Sniper does make a 650cfm spread bore fuel injection unit. I felt since the original carb was 700cfm with the engine in stock form, a 650 cfm would restrict my HP. I realize they claim it supports 600hp, but we can discuss what that really means and doesn't mean at another time. On the dyno the 800 holley 4150 made 40 more hp than the factory carb. Lets talk about what works well.

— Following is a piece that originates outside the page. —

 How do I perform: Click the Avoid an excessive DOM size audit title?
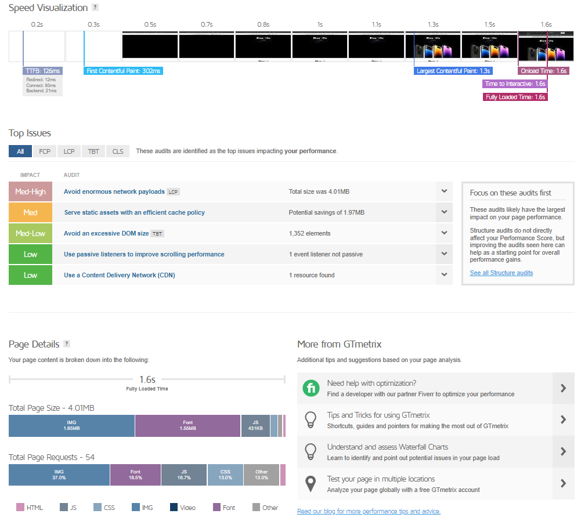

Additionally, the factory manifold was up about 20hp over the E RPM+ and the torker, from our dyno tests when the engine was assembled. Both of these aftermarket manifolds  had hood and air cleaner clearance issues, in the car, which also caused the top of the carb to sit too close to the top of the air cleaner with drop base air cleaners. The drop base air cleaners were required to allow the top to clear the hood on a 69 firebird. Additionally, the hp loss was recorded on a dyno with no air cleaners at all!  So unless you are running over 500hp, and larger than a 468 turning up to 6000 rpm, an aftermarket intake manifold is a losing proposition.  I believe an aftermarket intake with a drop base air cleaner could be over 30hp down. To be fair, I port matched all intake ports to the D port E heads prior to dyno testing, and the iron factory intake was matched to RA4 port sizes the E heads use. Heck, even the Edelbrock intake manifolds ports sizes are way small on their manifolds when matching to their OWN out of the box D port Aluminum E heads.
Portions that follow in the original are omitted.